Una reacción
químico-neuronal altera el comportamiento de la masa
cerebral, recibiendo la información de que el ser que
nuestros glóbulos oculares están vislumbrando
en esos momentos, ha afectado nuestra percepción, creando,
asimismo, un vínculo emocional ante dicho ser. Esto
es el amor científicamente testado.
Igualmente esta definición de dichas sensaciones no
sirve de consuelo cuando te das cuenta de que hace un lustro
de que no las percibes. Una patología extraña?.
No saberlo preocupa.
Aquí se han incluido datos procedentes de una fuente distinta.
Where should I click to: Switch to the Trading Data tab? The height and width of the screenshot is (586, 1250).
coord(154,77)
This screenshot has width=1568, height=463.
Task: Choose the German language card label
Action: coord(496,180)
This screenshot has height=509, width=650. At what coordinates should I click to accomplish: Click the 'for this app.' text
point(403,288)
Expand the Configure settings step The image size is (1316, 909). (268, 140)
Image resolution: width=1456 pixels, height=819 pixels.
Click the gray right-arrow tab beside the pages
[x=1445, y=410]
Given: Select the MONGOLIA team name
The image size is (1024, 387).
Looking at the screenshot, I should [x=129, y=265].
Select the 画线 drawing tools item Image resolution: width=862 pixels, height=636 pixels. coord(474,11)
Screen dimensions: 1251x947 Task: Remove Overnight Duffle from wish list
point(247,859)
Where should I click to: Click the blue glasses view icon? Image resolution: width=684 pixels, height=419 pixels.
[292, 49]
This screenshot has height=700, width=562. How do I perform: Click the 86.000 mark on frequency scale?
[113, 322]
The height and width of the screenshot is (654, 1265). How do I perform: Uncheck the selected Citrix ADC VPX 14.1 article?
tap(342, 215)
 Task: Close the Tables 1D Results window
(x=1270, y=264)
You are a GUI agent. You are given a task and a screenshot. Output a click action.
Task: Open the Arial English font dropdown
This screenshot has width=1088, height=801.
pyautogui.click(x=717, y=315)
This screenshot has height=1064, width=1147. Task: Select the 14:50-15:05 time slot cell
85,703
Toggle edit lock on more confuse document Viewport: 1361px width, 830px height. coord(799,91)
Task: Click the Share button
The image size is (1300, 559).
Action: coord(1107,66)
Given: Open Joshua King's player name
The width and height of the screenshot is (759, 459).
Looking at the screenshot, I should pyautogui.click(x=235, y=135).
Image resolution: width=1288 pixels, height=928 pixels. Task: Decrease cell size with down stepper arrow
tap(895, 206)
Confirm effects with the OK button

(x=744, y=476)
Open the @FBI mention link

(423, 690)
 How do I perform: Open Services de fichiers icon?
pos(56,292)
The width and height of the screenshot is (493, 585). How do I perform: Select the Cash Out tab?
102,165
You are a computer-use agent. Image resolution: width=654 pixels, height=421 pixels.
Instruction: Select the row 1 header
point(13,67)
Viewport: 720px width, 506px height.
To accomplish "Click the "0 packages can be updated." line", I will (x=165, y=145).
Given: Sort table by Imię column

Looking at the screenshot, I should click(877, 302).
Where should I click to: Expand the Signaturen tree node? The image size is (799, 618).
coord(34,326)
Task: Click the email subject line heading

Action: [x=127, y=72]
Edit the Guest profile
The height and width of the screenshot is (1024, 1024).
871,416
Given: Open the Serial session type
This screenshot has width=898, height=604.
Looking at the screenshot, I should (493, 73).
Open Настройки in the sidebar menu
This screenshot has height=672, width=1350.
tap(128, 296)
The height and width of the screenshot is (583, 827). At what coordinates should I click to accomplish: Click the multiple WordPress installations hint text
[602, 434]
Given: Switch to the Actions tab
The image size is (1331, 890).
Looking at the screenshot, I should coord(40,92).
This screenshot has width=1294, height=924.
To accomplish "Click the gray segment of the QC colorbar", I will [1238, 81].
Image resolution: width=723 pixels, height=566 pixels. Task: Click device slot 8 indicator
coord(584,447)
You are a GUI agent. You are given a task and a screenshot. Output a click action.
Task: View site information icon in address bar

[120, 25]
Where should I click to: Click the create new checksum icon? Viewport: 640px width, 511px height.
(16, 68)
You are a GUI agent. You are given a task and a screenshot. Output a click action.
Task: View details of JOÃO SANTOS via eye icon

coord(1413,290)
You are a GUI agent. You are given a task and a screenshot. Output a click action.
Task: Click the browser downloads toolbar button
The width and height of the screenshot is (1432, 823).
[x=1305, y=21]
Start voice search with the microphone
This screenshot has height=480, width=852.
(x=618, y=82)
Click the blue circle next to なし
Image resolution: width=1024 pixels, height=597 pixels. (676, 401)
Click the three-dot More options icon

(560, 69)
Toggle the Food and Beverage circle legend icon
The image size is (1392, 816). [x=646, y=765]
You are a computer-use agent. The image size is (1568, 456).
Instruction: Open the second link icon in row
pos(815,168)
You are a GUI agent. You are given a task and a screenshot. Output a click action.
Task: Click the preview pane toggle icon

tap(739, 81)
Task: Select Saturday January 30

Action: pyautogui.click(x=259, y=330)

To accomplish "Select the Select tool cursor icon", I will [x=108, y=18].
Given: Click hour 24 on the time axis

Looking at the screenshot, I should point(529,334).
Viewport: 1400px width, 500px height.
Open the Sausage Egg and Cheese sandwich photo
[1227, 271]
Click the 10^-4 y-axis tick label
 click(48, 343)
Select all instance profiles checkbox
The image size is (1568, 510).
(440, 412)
Recibir el encargo de disfrutar de Heaven
Shall Burn, es el mejor de los antibióticos para tu
alma.
Beben de la herencia del sonido "The Jester Race"
o "Whoracle" de los In Flames, entrelazando melodías
subliminales que afloran con disimulo entre una orgía
de técnica brutalidad con paisajes bañados en
cambios de ritmo constantes y precisos (¡jódete
Shakespeare!).
Tu mente cae en una espiral de vértigo constante, te
absorbe una fuerza equilibrada. La rabia que imprime la voz
te atrapa, la posesión de tu mente se convierte en
su objetivo prioritario.
Tus problemas se minimizan, y en cuanto al que ha priorizado
mis obsesiones durante los últimos días, llegas
a la conclusión que no quieres llegar a los 50 y que
a la pregunta, vía llamada telefónica, de acudir
a un bar a disfrutar de una deliciosa cerveza bien fresca
y mantener una amena conversación con los amigos, no
te apetecerá responder: "lo siento, tengo que
acompañar al cine a mi espanto conyugal".